A soft, rhythmic scratching at the door broke his concentration. A house-elf, dressed in a crisp, tea-towel toga bearing the Smith crest, stepped inside with a deep bow.
"Master, the guests have breached the outer wards. They will be at the hearth in five minutes," the elf squeaked.
Gerber didn't look up immediately. He rubbed his weary eyes. This manor was one of the best-kept secrets in the wizarding world. To the Ministry, it didn't exist. To the rest of the Smith clan, it was a ghost story. Only the inner circle—the true heirs of the Wildsmith name—knew how to find the path through the snow.
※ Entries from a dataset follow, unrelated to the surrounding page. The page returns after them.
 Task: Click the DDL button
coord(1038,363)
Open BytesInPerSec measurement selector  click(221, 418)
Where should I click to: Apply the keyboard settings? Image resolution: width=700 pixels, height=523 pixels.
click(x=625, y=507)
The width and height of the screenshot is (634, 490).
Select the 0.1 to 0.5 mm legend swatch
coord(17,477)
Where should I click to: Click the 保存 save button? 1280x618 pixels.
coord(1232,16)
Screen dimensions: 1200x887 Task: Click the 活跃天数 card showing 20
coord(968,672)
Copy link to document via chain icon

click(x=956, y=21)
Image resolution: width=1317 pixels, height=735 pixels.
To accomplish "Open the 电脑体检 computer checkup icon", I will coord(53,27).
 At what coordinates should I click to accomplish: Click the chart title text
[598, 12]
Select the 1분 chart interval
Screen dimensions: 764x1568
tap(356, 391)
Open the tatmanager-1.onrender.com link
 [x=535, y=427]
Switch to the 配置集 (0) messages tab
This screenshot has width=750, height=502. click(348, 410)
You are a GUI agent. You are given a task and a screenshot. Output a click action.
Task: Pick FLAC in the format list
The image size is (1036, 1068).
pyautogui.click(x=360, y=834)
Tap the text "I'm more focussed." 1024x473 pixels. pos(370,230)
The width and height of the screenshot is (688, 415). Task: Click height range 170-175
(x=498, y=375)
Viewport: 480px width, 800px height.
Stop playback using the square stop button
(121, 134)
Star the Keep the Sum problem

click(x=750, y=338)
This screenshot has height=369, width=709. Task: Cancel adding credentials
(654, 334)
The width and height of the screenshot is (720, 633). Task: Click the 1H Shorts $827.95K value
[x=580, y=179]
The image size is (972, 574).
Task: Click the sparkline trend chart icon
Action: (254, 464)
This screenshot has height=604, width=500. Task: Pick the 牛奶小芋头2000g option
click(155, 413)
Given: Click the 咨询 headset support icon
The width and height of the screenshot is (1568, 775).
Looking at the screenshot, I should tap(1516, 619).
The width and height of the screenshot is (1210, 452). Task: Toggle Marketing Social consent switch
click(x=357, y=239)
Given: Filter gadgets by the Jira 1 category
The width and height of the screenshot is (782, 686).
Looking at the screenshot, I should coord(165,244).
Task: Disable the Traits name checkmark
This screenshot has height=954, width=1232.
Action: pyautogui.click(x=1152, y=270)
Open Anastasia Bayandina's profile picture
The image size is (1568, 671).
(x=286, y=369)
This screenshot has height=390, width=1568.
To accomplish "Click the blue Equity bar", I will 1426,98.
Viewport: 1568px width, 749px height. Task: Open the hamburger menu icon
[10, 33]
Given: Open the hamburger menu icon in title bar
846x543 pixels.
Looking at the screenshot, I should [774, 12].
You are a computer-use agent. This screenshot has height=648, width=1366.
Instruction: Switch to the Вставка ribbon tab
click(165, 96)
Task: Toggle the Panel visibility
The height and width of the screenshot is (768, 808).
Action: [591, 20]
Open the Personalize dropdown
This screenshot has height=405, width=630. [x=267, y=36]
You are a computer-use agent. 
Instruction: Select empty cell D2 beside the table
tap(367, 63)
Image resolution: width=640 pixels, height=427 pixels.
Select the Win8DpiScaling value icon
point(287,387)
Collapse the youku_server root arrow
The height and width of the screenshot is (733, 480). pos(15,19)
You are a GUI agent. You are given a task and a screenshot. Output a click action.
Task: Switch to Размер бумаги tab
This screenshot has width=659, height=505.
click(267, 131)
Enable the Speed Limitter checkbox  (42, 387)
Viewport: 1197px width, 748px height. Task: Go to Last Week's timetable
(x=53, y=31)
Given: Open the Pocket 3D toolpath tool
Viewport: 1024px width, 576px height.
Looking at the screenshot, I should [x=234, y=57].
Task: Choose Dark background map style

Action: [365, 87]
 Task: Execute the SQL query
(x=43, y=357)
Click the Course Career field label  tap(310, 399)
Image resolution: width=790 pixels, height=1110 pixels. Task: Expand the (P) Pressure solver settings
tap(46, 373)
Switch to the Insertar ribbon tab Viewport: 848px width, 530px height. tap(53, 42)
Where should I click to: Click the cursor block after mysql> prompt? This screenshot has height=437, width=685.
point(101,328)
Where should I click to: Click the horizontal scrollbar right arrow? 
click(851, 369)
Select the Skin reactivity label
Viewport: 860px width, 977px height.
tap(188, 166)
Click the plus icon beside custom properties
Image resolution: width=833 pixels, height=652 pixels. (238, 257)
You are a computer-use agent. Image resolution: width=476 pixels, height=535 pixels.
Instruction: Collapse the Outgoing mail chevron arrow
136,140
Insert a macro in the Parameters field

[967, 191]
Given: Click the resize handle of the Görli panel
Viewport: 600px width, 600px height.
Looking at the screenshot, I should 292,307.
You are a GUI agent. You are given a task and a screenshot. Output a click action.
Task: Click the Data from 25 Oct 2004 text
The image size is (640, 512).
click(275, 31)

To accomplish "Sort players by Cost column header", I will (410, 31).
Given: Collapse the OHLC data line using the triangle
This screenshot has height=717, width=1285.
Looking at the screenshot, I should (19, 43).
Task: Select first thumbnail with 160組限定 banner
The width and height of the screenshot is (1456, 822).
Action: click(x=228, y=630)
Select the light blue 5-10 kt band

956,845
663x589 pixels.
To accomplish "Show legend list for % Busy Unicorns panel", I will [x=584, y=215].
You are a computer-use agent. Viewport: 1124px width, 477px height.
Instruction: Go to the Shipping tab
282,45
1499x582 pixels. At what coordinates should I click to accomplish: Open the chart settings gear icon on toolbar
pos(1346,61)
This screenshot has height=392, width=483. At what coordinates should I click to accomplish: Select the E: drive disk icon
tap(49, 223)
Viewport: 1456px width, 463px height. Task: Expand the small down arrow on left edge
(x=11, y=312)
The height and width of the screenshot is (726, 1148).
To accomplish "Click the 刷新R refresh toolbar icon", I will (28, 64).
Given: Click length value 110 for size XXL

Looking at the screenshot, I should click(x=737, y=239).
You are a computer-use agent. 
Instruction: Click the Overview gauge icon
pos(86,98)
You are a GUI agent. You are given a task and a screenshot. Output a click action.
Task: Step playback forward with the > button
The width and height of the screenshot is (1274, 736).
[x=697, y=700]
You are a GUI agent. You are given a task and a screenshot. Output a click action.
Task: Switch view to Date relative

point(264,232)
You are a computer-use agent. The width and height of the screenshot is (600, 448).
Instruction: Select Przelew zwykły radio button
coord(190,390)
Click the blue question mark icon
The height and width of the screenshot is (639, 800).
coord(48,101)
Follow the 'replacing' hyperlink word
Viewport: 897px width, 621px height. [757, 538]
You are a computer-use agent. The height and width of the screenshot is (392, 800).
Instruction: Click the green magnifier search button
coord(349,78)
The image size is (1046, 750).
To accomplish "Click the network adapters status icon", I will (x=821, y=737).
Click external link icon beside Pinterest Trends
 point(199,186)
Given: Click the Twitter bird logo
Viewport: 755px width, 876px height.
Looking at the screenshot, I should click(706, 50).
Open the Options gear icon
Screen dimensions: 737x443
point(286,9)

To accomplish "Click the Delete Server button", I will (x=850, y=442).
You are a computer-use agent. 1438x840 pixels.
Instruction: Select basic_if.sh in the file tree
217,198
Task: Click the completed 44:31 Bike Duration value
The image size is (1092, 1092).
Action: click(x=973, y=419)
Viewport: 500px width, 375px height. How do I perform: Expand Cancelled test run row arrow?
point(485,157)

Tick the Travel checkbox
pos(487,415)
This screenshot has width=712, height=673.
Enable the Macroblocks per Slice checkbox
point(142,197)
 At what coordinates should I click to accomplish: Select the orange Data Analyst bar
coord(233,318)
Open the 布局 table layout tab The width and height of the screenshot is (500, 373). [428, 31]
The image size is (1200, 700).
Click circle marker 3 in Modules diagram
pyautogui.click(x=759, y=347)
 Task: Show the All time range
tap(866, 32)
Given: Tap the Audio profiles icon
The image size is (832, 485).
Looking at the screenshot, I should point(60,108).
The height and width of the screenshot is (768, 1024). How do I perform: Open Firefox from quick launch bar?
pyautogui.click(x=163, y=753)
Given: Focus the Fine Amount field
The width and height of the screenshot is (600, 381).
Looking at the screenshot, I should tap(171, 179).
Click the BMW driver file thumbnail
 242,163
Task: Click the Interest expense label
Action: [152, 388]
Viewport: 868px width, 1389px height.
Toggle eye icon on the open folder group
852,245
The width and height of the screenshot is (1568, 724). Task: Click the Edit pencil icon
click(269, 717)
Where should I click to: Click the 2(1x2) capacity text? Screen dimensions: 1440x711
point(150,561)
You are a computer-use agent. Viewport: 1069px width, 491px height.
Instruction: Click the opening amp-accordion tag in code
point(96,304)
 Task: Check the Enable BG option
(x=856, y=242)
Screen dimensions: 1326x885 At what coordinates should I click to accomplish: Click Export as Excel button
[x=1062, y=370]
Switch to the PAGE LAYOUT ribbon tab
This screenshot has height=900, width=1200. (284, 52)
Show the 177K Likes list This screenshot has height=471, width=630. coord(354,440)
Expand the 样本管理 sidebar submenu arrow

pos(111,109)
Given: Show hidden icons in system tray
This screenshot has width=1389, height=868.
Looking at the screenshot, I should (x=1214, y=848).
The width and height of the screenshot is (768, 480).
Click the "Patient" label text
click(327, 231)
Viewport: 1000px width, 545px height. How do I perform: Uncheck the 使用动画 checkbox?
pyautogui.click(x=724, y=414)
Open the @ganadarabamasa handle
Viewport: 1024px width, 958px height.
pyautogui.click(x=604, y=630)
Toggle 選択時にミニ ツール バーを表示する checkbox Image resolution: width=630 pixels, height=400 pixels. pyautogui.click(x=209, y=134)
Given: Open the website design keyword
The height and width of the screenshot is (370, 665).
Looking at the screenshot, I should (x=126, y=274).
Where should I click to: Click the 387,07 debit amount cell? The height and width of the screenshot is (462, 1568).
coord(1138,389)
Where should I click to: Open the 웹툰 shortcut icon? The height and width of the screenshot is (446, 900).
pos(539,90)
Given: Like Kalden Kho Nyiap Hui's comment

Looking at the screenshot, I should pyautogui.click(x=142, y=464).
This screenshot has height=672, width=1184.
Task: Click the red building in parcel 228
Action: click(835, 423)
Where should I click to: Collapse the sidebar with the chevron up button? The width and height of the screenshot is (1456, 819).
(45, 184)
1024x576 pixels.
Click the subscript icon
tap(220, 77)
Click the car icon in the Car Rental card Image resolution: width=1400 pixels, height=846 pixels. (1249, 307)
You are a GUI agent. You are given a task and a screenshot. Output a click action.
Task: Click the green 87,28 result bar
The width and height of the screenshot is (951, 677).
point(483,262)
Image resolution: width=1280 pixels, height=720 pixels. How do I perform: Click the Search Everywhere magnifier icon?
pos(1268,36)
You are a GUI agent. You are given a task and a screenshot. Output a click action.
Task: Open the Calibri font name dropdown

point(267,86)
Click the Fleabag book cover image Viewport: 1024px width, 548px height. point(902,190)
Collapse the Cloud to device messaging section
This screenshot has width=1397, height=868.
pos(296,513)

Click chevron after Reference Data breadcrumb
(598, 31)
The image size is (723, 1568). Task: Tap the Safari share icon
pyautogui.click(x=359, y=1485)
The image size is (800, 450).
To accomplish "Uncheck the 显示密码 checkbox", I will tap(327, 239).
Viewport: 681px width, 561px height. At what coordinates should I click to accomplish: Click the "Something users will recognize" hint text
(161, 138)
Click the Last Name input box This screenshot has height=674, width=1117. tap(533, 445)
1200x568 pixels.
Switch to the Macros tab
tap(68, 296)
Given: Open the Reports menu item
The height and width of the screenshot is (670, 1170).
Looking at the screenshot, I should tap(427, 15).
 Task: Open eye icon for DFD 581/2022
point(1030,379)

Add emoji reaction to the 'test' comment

"Understood," Gerber rasped. He reached for his teacup, found it cold and bitter, and drained it anyway. The caffeine did little to settle the gnawing unease in his gut. He stood up, his joints popping like dry kindling, and made his way toward the Great Hall.
He arrived just as the fireplace beneath the massive marble mantel erupted. A pillars of emerald-green flame roared upward, and Bard Broad stepped out, stooping slightly to clear the hearth. He was followed almost immediately by Tiberius Ogden and Morg MacDougall.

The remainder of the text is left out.